New fundraisers on Instagram

Instagram is making it easier for you to raise money for charity through the app. This month it started trials of personal fundraisers in the US, UK and Ireland on Android, with future plans to roll it out on iOS.

Personal fundraisers work much like the existing fundraising features. Instagram will validate the fundraiser as an eligible cause before it goes live, it will last for 30 days (and can be extended once for another 30 days). Users will be able to contribute towards personal causes through donation stickers.

After Instagram and Facebook announced that fundraisers for Covid-19 achieved more than $100 million across the two platforms since January, as well as a significant amount for racial justice in the last few months, we certainly think there’s demand for this type of feature!

Facebook is testing pages without a ‘like’ button

Is this the end of Facebook page likes? Maybe… Facebook is currently testing a new design for pages that come without the option to ‘like’ them.

It’s being tested on a few public figures first, as well as a small percentage of business pages.

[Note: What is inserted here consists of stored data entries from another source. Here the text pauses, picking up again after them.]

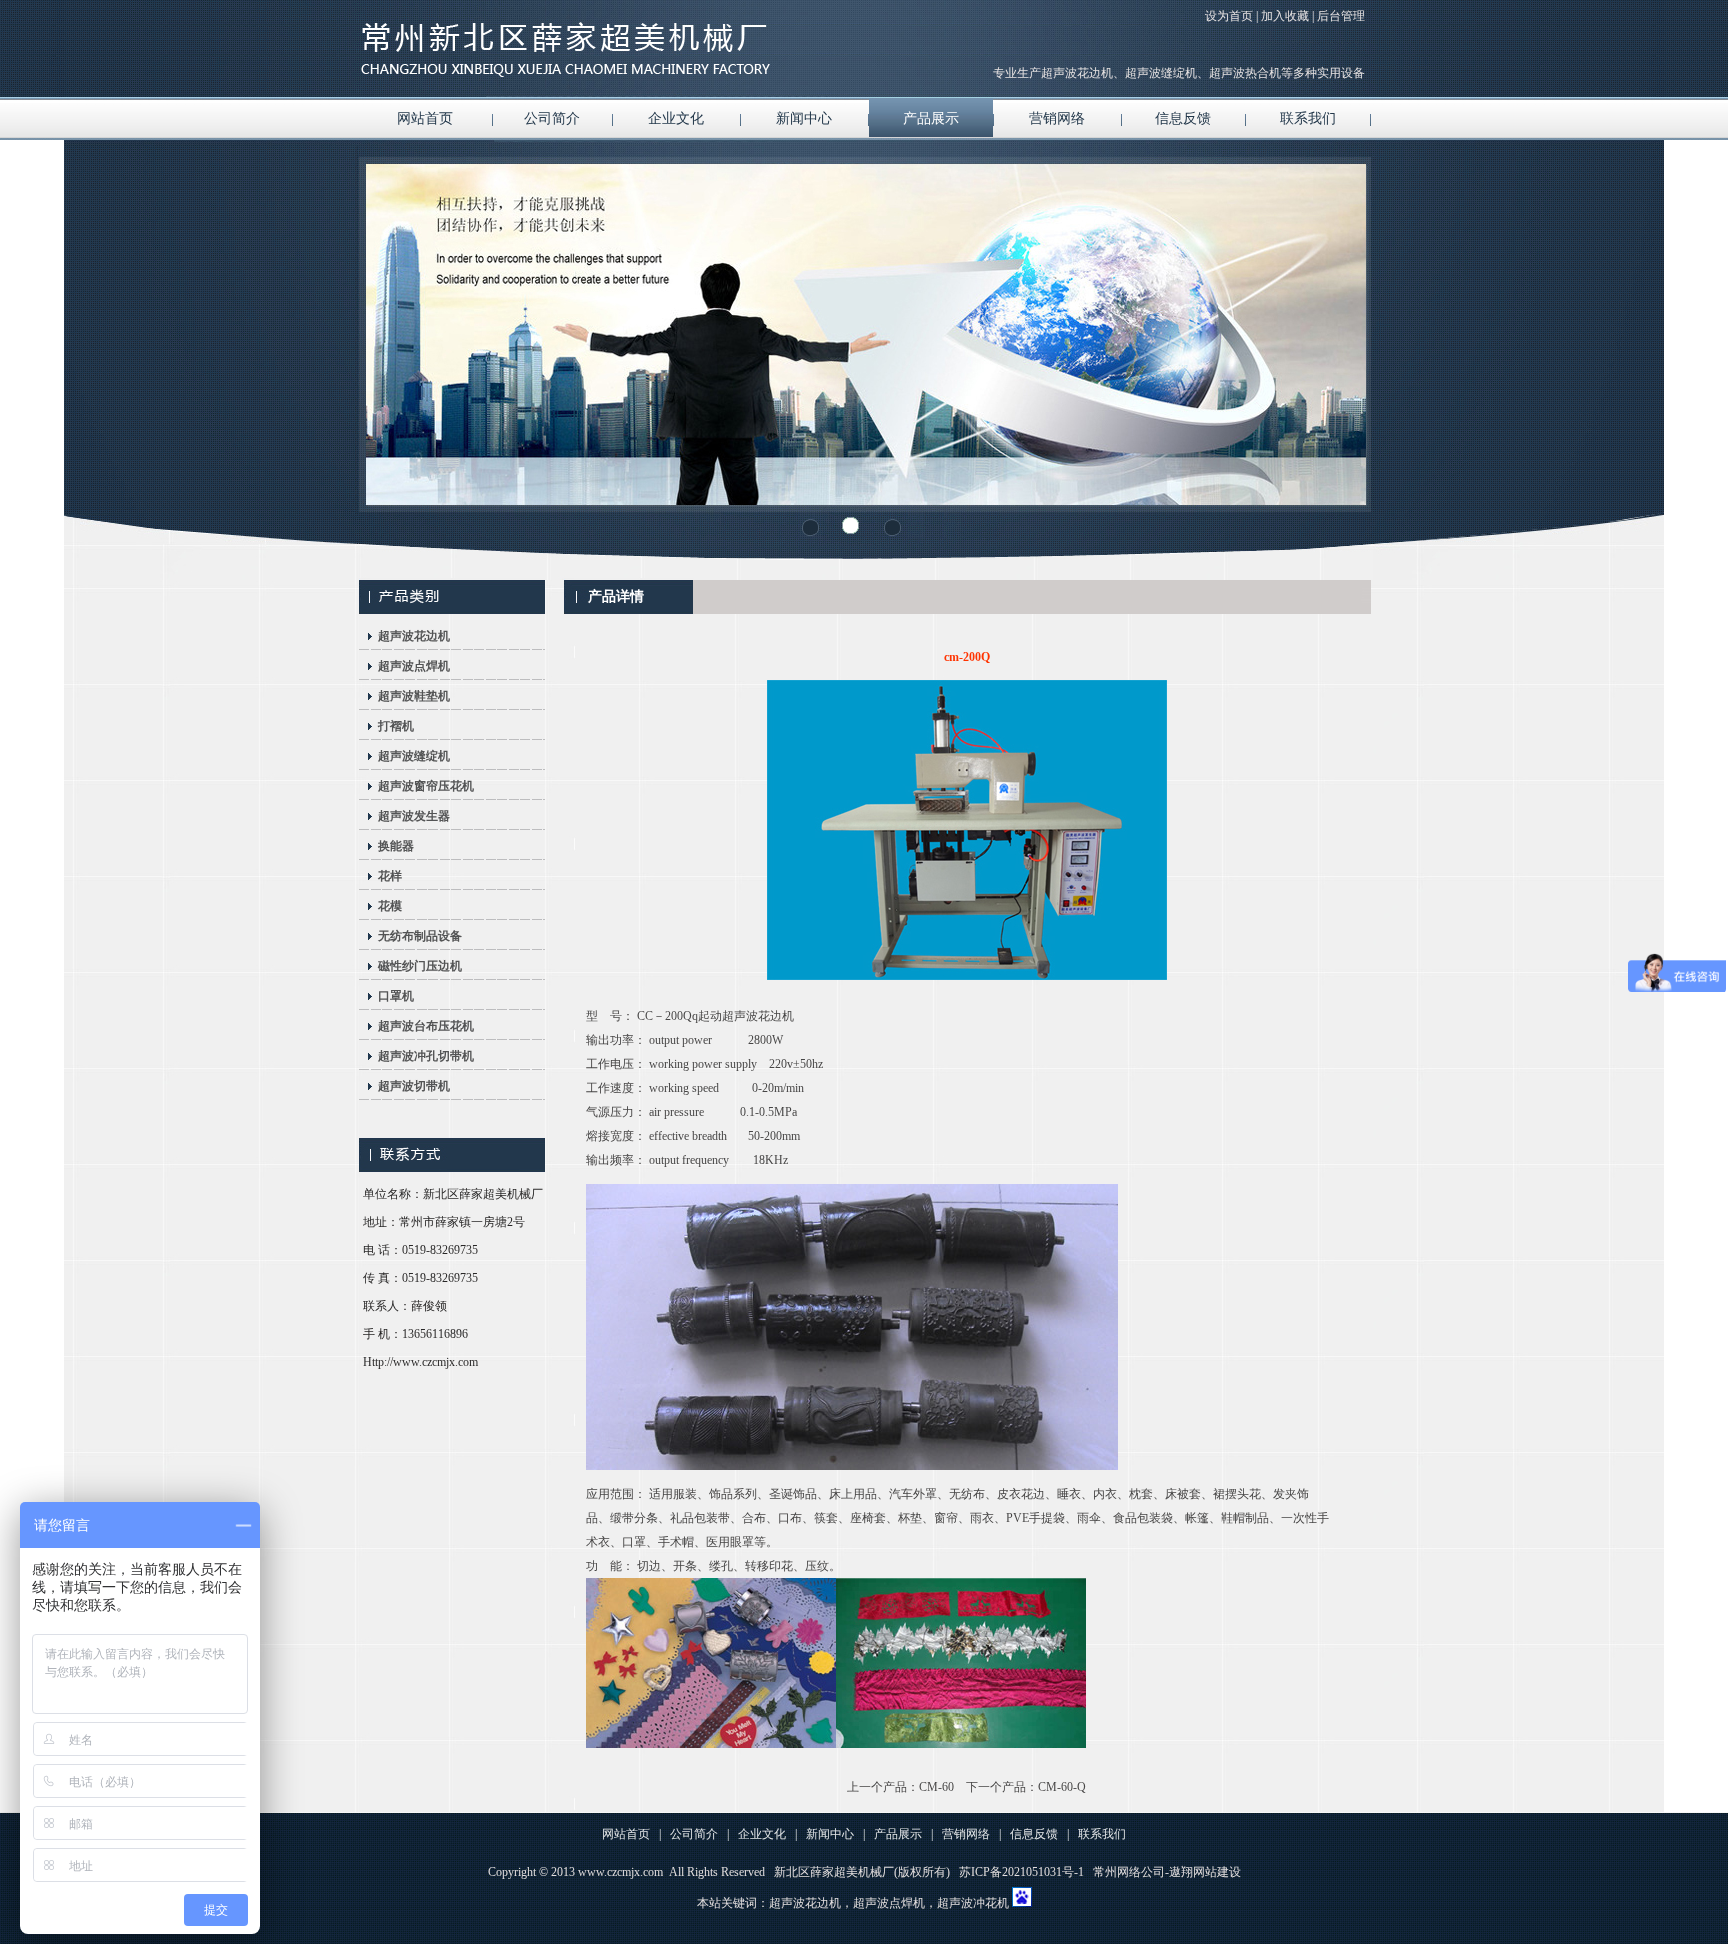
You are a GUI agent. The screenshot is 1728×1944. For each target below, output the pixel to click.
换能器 (396, 846)
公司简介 (552, 118)
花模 (390, 906)
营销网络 (1057, 118)
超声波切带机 (414, 1086)
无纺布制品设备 (420, 936)
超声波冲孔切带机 (426, 1056)
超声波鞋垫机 (414, 696)
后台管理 (1341, 16)
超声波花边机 (414, 636)
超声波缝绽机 (414, 756)
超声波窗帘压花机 (426, 786)
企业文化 (676, 118)
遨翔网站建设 (1205, 1872)
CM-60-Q (1062, 1787)
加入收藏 (1285, 16)
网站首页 (425, 118)
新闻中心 (804, 118)
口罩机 (396, 996)
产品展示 (931, 118)
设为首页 (1229, 16)
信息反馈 (1183, 118)
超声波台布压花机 (426, 1026)
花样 (390, 876)
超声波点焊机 (414, 666)
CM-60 (936, 1787)
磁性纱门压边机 (420, 966)
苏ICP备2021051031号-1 (1021, 1872)
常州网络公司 (1129, 1872)
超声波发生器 (414, 816)
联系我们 (1308, 118)
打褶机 (396, 726)
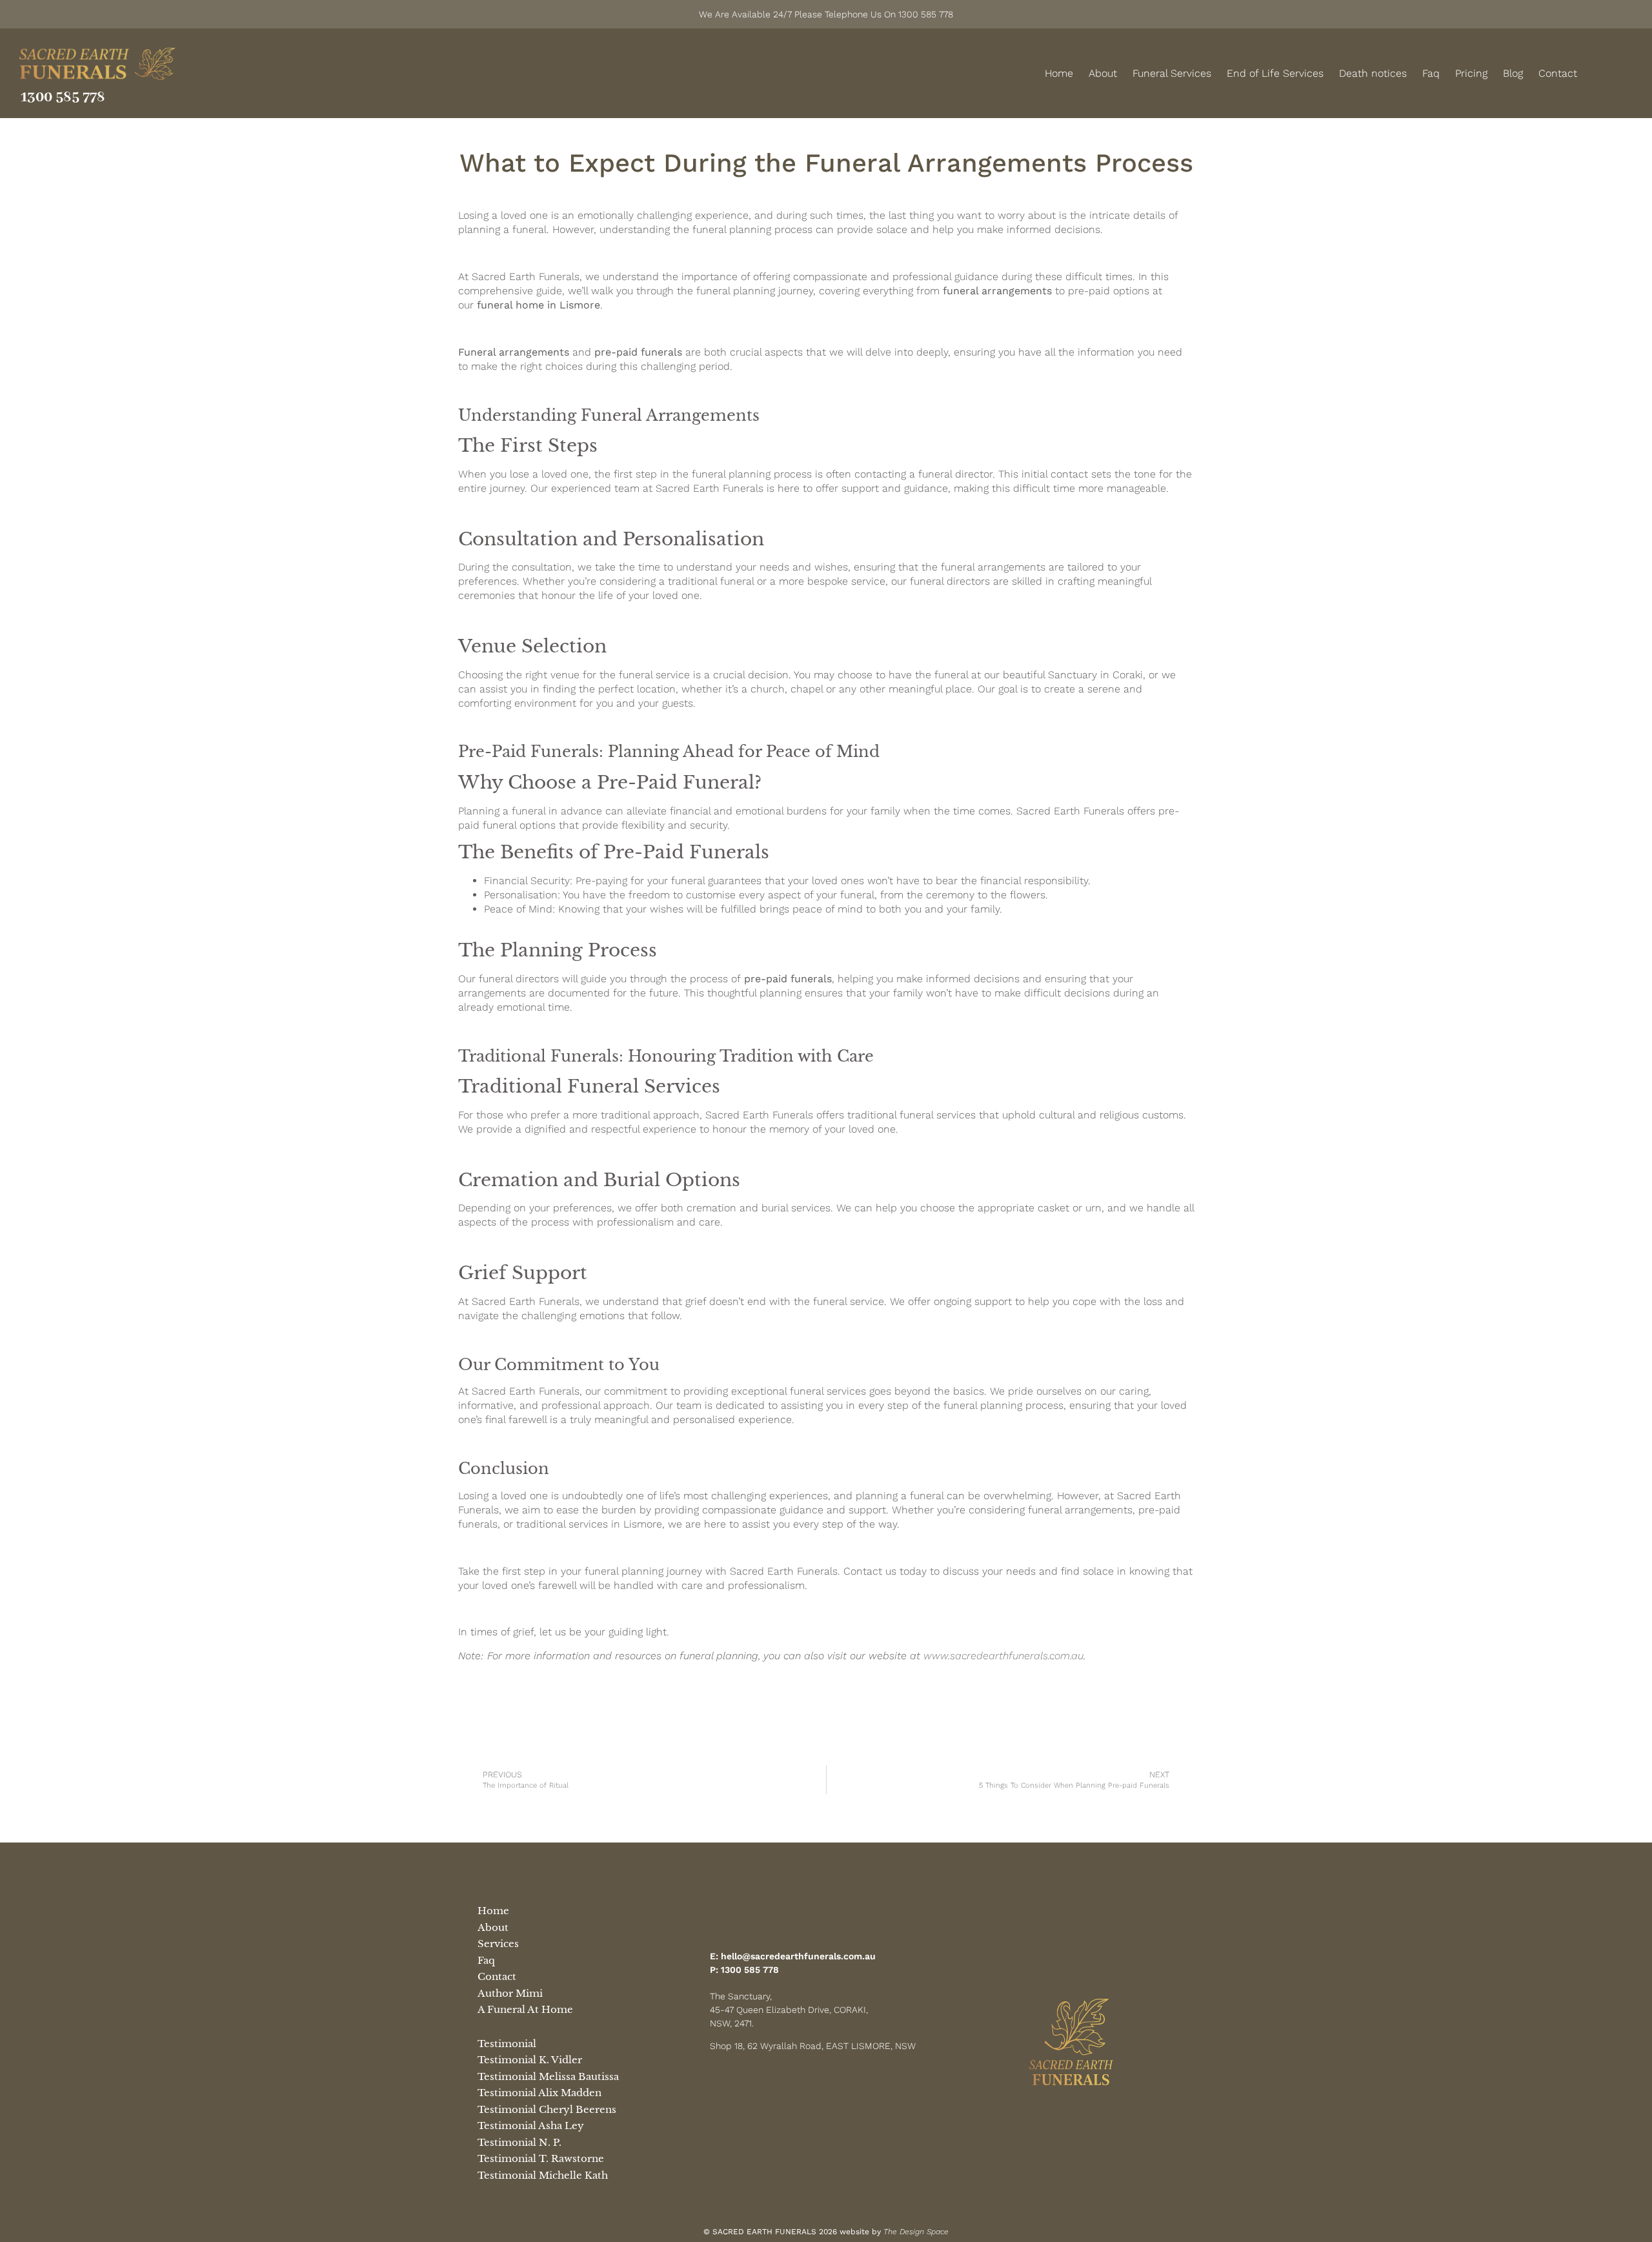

Facebook said that the change would be accompanied by other design features that will make pages cleaner and more user friendly.

According to Facebook, pages are particularly important at the moment as more communities have moved online during the pandemic.

Twitter was hacked

On 17th July, cybercriminals managed to hack into Twitter’s internal systems and infiltrate several verified Twitter accounts with large followings. The accounts impacted included Apple, Kim Kardashian, Kanye West, Barak Obama, Wiz Khalifa and Floyd Mayweather.

All of these accounts, as well as various others, were used to Tweet the same message as part of a Bitcoin scam.


Those affected lost control of their accounts and it’s thought that the hackers were able to do this by accessing administration privileges, which meant they didn’t need passwords for individual accounts.

The BBC reported that the attack was the biggest privacy violation Twitter has ever had and the FBI is investigating.

Other reports have suggested that it’s “highly likely” the hackers had access to private messages, raising concerns of extortion, not to mention the obvious data security concerns for all Twitter users.

Will you be trusting Twitter with your personal details again?

Junk food ads ban

You might have heard that in the last few days, the government has rolled out a ban on junk food adverts.

Unsurprisingly, junk food manufacturers aren’t too keen on the idea, but we’re excited to see the creativity and innovation that’s bound to emerge out of this situation.